***** SELECTION *****

I hope…that thinking about patterns other than the arc will become natural, that evolving writers won’t feel oppressed by the arc, that they’ll imagine visual aspects of narrative as well as temporal, that they’ll discover ways to design, being conscious or playful with possibilities. How can you spread color across a story? Make texture with different kinds of words or sentences or zones of white space? Create repetitions or symmetries to strengthen (or trouble) a sense of movement? Even arcing fictions can be designed, with texture, color, symmetry, or repetitions graphable as wavelike stripes, these elements working beyond or with narrated incidents to create further motion and sense. —Jane Alison

In Meander, Spiral, Explode: Design and Pattern in Narrative, Jane Alison challenges our notion of the narrative arc as the paragon of form in Western fiction. Alison has created a virtual page-turner. While the structure of this important new entry into the craft book/literary criticism space is familiar—an introduction and epilogue bookending two sections, Primary Elements and Patterns—the content is fresh, with each section comprised of chapters deeply exploring a diverse array of global texts, from Tobias Wolff to Caryl Phillips, Sandra Cisneros to Joyce Carol Oates.

The introduction alone serves as a master class in interrogating our preconceptions, tracing the narrative arc from Freytag’s triangle back to its Aristotelian origins before introducing other ways of seeing, while also serving some delightful shade (“Novels didn’t exist for Aristotle and weren’t Freytag’s subject. [John] Gardner does talk about other structures for fiction, but he firmly favors the causality of the arc and says that Aristotle would, too. I doubt it.”) This introduction (if not the book) urgently belongs in the creative writing classroom and workshop.

***** LISTED ENTRIES *****

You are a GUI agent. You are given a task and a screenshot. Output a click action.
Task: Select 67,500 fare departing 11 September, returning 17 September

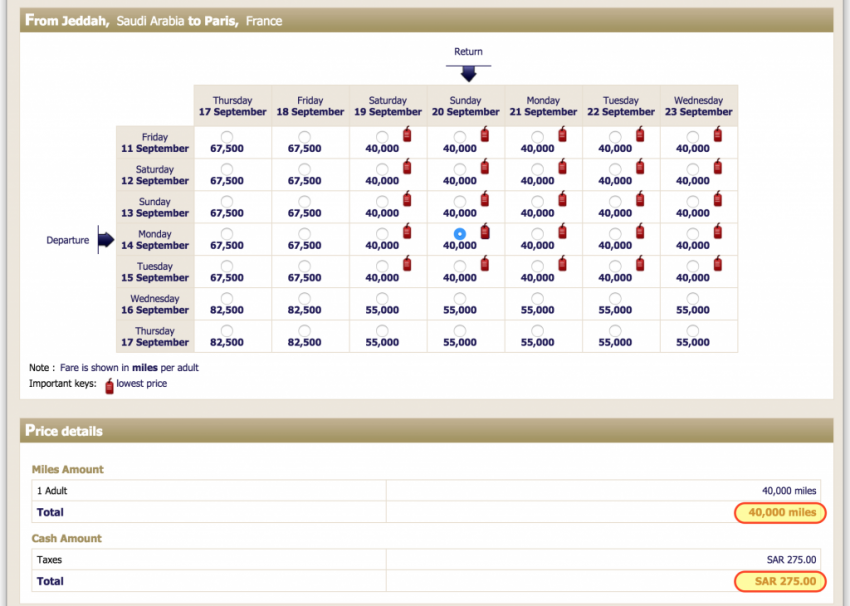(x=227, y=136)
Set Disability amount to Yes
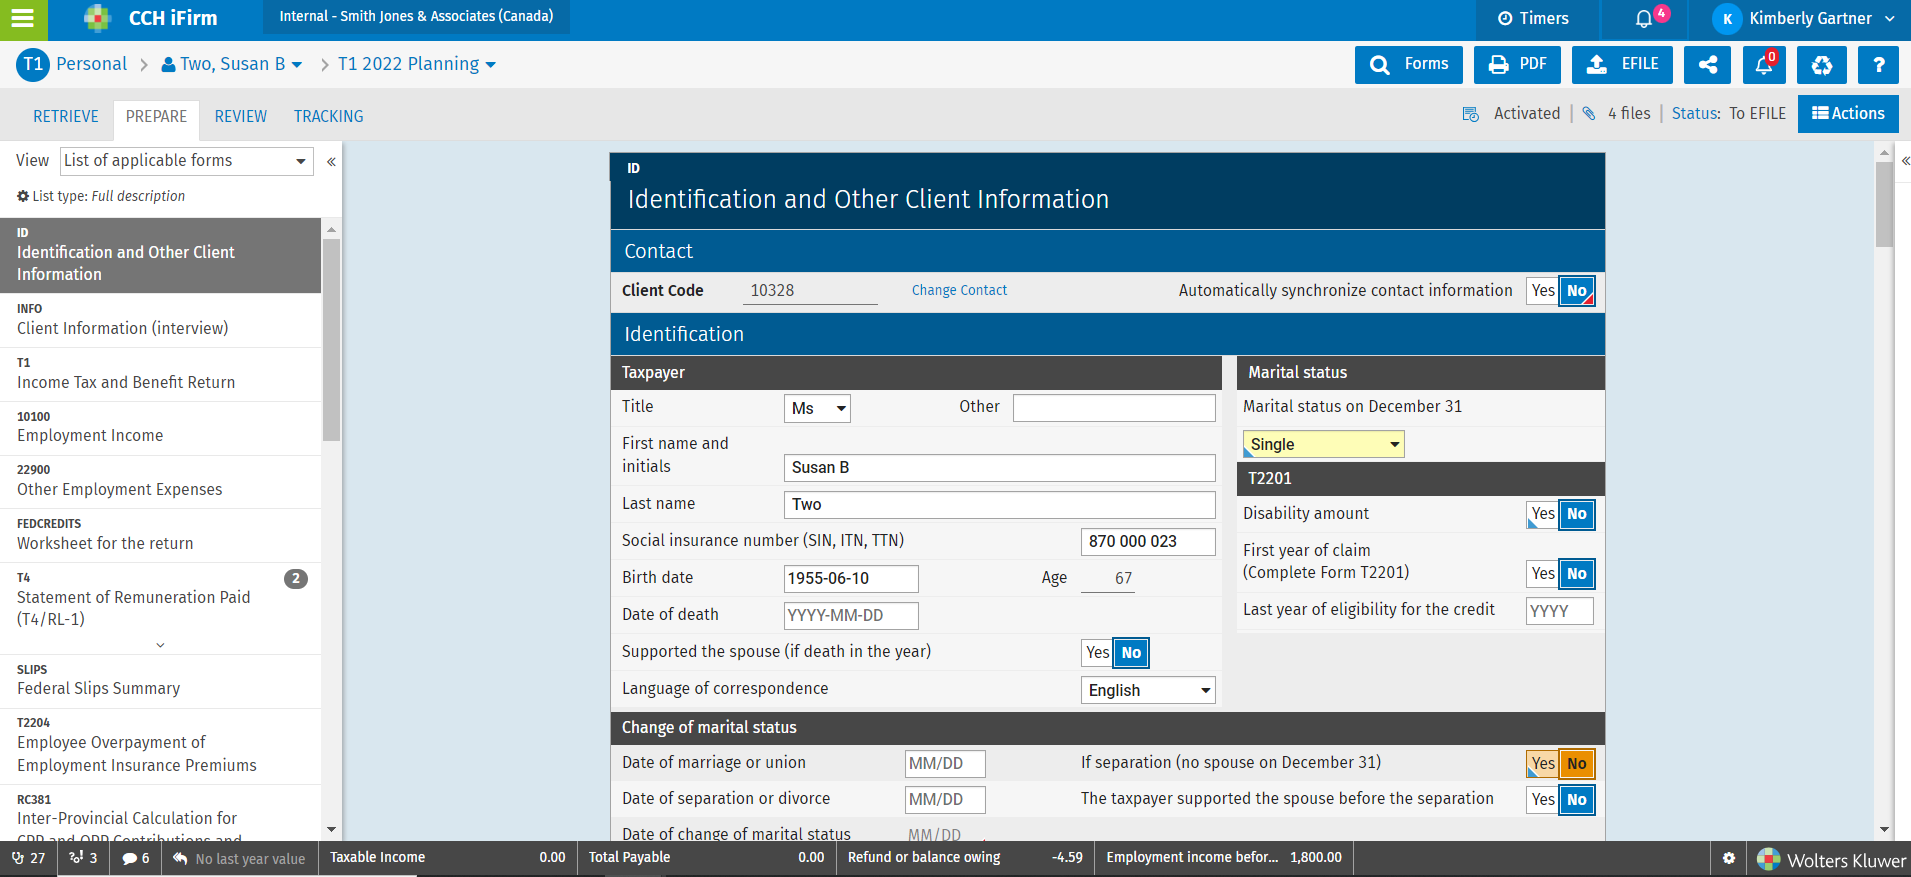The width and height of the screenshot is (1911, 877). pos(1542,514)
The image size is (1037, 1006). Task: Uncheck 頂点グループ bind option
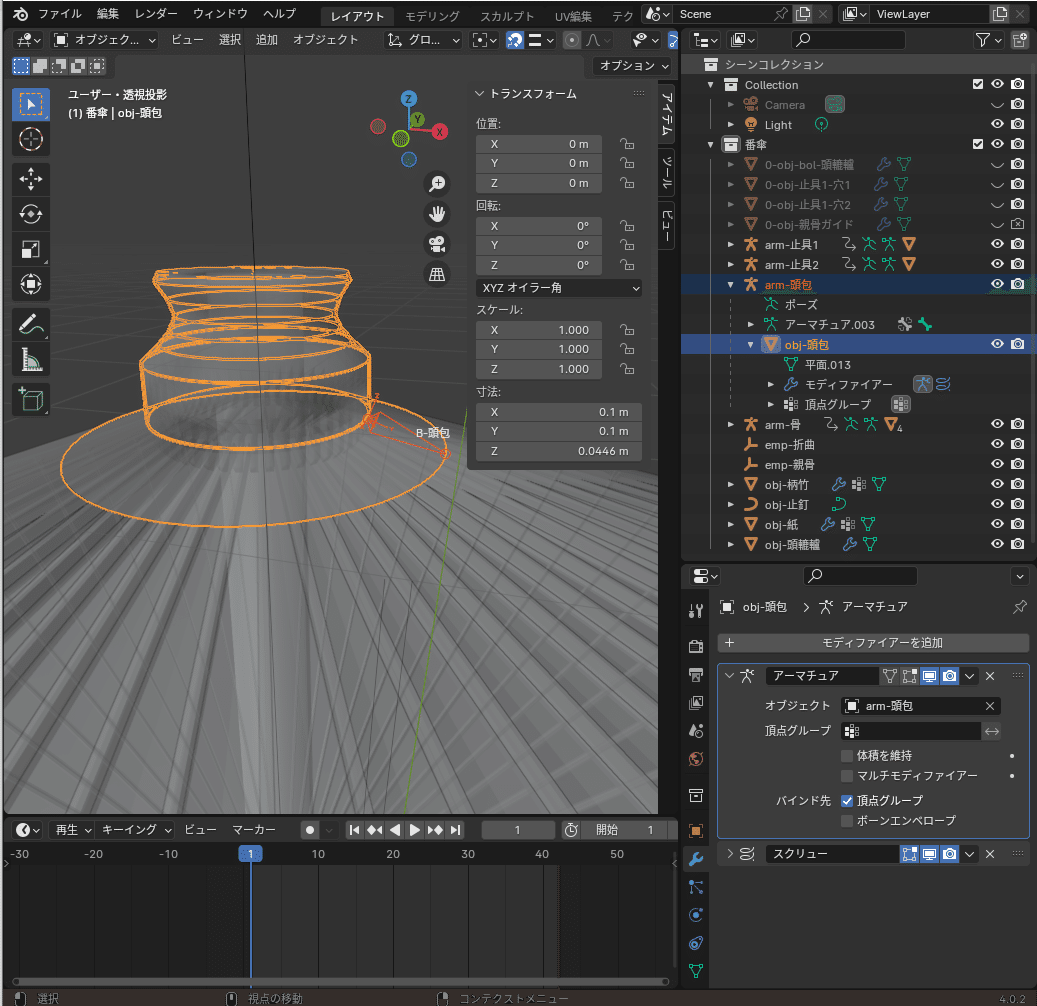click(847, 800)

*****

**PROBLEM TO WORK ON**
Extend the review of Jane Alison's Meander, Spiral, Explode, picking up right after its last sentence. The listing has no connection to the review of Meander, Spiral, Explode.

**ANSWER TO THE PROBLEM**
Alison first establishes writers as pattern makers: “We writers go about our observing, imagining lives, moving onward day by day but always alert to patterns—ways in which experience shapes itself, ways we can replicate its shape with words.” Then she draws on John Berger and Northrop Frye to illuminate writing and reading alike as ways of seeing: “although we think of narrative as a temporal art, experienced in time like music, of course it’s interestingly visual, too; a story’s as much house or garden as song.”

Alison’s exuberance with the subject matter is contagious, her approach both personal and deeply researched. Just before allowing that the arc, in “its natural form, a wave,” is “elegant,” and establishing a series of other patterns fiction can borrow from nature, she encourages us to notice that “visual elements such as texture, color, or symmetry can open windows and let us design as much as write. Text comes from texere, after all: to weave. Next, we can be conscious, deliberate, innovative, in the paths we carve through our words.” She returns to Aristotle, not for the dramatic arc that has forever aligned form in Western fiction to that of ancient tragedy, but to share that she loves how he “likens specimens of literary art to living creatures, having organic unity—indeed, having souls.”

The Primary Elements section grounds us not in the elements of fiction as “character, plot, place, etc.,” but “down to true elements, the tiniest particles a reader encounters: letters, phonemes.” With plentiful examples, Alison examines texture, color, and narrative speed and flow, drawing our attention to “our elementary particles, the visual, auditory, and temporal units with which we first design,” and laying the foundation we’ll need for the deeper examination of patterns to follow.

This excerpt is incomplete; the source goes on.